I just listened to an intriguing podcast on Science Fiction with Damien Walter where he tries to answer, ‘What is Science Fiction?’ (https://damiengwalter.com/2021/07/20/what-is-science-fiction/). In it, Walter brings up what he calls the three fallacies concerning science fiction. He says science fiction is not a genre as it is more like an artistic movement, it is not just “speculative fiction”, and not entertainment. I agree with what he said about two of these fallacies and slightly disagree with him on one.

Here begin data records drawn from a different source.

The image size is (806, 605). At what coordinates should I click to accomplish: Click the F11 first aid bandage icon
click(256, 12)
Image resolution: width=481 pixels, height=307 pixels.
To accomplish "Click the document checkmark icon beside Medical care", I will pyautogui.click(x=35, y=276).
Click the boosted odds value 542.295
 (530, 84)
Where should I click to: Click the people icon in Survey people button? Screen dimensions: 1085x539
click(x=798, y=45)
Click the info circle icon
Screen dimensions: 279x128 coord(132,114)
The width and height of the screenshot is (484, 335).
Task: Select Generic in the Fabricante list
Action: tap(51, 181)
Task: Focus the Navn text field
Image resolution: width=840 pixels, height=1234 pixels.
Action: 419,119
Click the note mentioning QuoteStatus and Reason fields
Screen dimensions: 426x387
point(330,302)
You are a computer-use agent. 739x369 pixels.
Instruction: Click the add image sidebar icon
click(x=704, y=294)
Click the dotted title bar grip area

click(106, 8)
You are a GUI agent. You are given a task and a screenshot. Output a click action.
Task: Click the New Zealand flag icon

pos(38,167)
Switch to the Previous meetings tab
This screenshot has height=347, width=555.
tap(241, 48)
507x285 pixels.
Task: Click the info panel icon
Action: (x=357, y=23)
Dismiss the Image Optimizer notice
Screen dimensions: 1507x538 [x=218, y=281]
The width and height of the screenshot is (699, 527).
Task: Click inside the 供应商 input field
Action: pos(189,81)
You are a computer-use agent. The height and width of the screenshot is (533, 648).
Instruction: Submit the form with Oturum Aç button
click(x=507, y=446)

First, what I agree with. Having viewed and read science fiction since I was a small child I have been inspired to write science fiction stories. For most of my life, I’ve done this as a hobby, something I did as a form of expression, to tell stories to myself. Now, encouraged by my wife’s publications, I wish to take this hobby and turn it into something that I can share with others. One of my wife’s questions, she writes epic fantasies, was what specific subgenre I was writing in. Well, I never considered that because to me science fiction is just that, and to break it down to a subgenre, or a sub-sub-genre seemed to me to be a ludicrous idea. Why would I want to pigeonhole myself into a specific slot and limit my creativity? Why does a story need to be limited to a specific arbitrary group when it can be more than that? “Who’s your target audience?” she answered. So the idea is a marketing tool and not a real literary definition. I agree with Damien Walter in that science fiction, with its crossover into many media forms and influence is more of an artistic movement no different than, say, post-modernism. It is only defined into its narrow literary definition of “genre” and all its “subs” to make it easier for the people who market it. So, the difficulty in defining it comes from it not being a specific product.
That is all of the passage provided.